The forfeiture provisions were repealed by the Forfeiture Act 1870, and the penalty was reduced to life imprisonment by the Crime and Disorder Act 1998.[15]
A person was guilty of high treason under the Act if they:
The penalty for counterfeiting coins was the same as for petty treason.[24] The offence had previously been called petty treason, before the Act elevated it to high treason.[25]
Under the Act petty treason was the murder of one's lawful superior: that is if a servant killed his master or his master's wife, a wife killed her husband or a clergyman killed his prelate. This offence was abolished in 1828.
The Act originally envisaged that further forms of treason would arise that would not be covered by the Act, so it legislated for this possibility. The words from "et pr ceo q plusurs auts cases de semblable treson" onwards have been translated as:
And because that many other like Cases of Treason may happen in Time to come, which a Man cannot think nor declare at this present Time; it is accorded, That if any other Case, supposed Treason, which is not above specified, doth happen before any Justices, the Justices shall tarry without any going to Judgement of the Treason till the Cause be shewed and declared before the King and his Parliament, whether it ought to be judged Treason or other Felony.

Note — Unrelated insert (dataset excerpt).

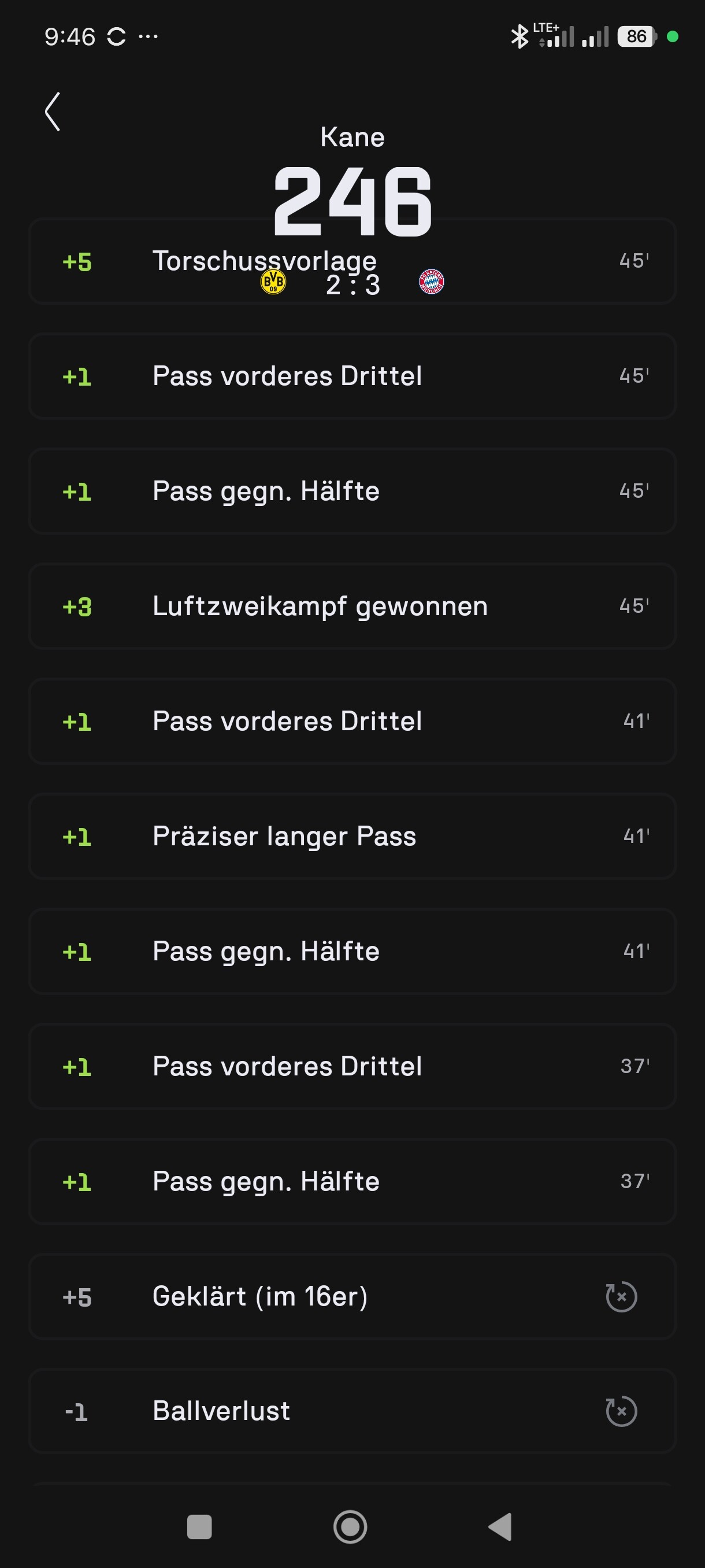Open the Luftzweikampf gewonnen event
This screenshot has height=1568, width=705.
point(351,607)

Following the union of England and Scotland by the Acts of Union 1707, Scotland continued to have its own treason laws until the Treason Act 1708 abolished Scottish treason law and extended English treason law to Scotland. This Act also made it treason to counterfeit the Great Seal of Scotland,[26] and to kill the Scottish Lords of Session and Lords of Justiciary[27] (in addition to forging the British – formerly English – seal, and killing English judges). However while in England and Ireland forgery of the seal of Great Britain ceased to be treason under the Forgery Act 1861, this Act did not apply to Scotland. Also, forging the Scottish seal is still treason in Scotland,[28] but has not been treason in England or Ireland since 1861.[29]
The 1351 Act still applies in Scotland today, and is a reserved matter which the Scottish Parliament has no power to modify.

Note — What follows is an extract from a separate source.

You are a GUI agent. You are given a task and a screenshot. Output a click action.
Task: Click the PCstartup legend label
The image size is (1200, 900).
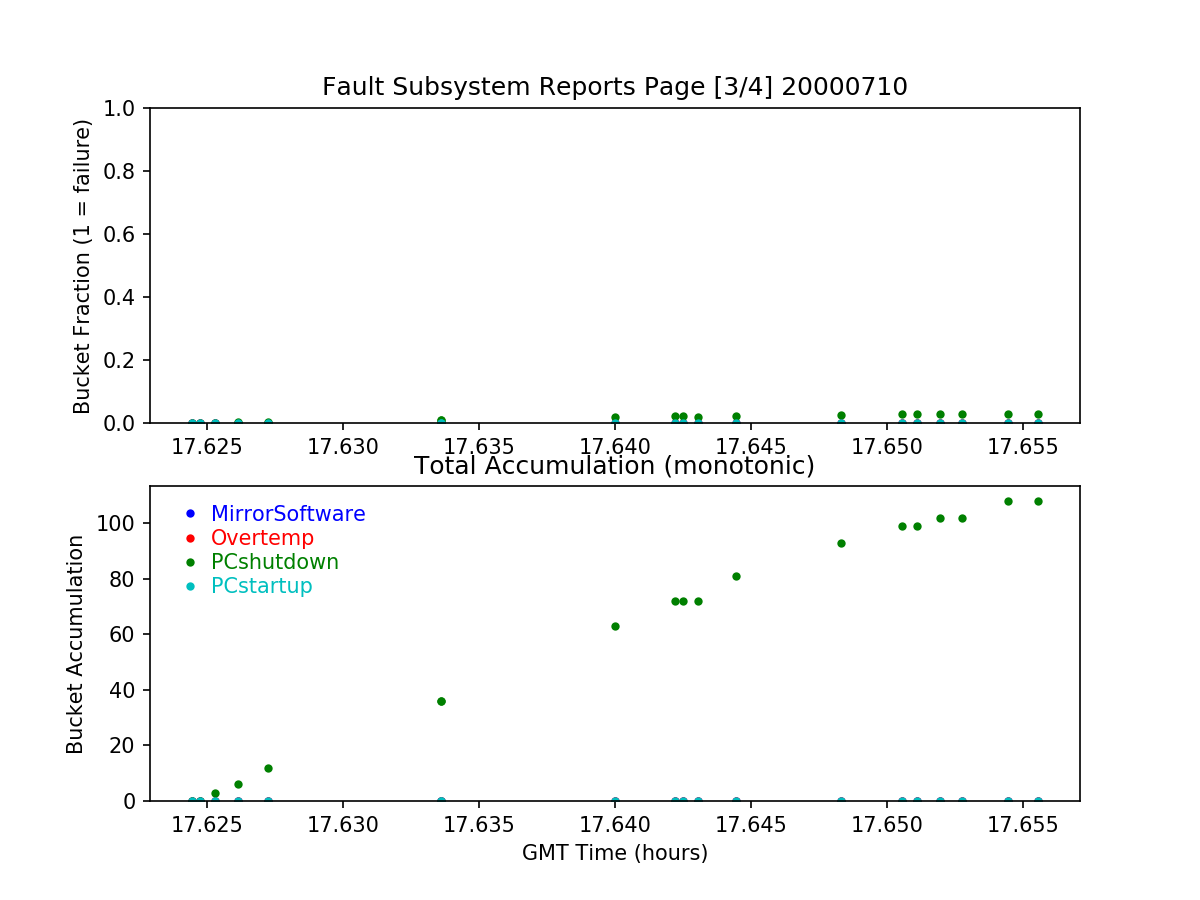[x=262, y=586]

Although the first kind of treason is described as "compassing", the offence does not consist of purely thinking. A subsequent clause which requires that an "overt act" must also be proven has been held by judges to apply to all kinds of treason.[9]: 308
Adhering to "enemies" does not include adhering to rebels or pirates.[9]: 308
During the trial of Roger Casement, who in 1916 was accused of collaborating with Germany during World War I, the defence argued that the Act applied only to activities carried out on British soil, while Casement had committed the acts of collaboration outside Britain. However, closer reading of the originally unpunctuated medieval document allowed for a broader interpretation, leading to the accusation by his supporters that Casement was "hanged by a comma". The court decided that a comma should be read in the text, crucially widening the sense so that "in the realm or elsewhere" meant where acts were done and not just where the "King's enemies" might be.[30][31]
The clauses about forgery and counterfeiting were repealed in 1830 and 1832. The clause beginning "et pr ceo q plusurs" was repealed by the Statute Law Revision Act 1948. The clause beginning "Et si per cas" (clarifying that robbery and kidnapping were not treason) was repealed by the Criminal Law Act 1967 and the Criminal Law Act (Northern Ireland) 1967.
The Act was repealed in Ireland[32] on 16 May 1983,[c] and in New Zealand[33] on 1 January 1962.[34]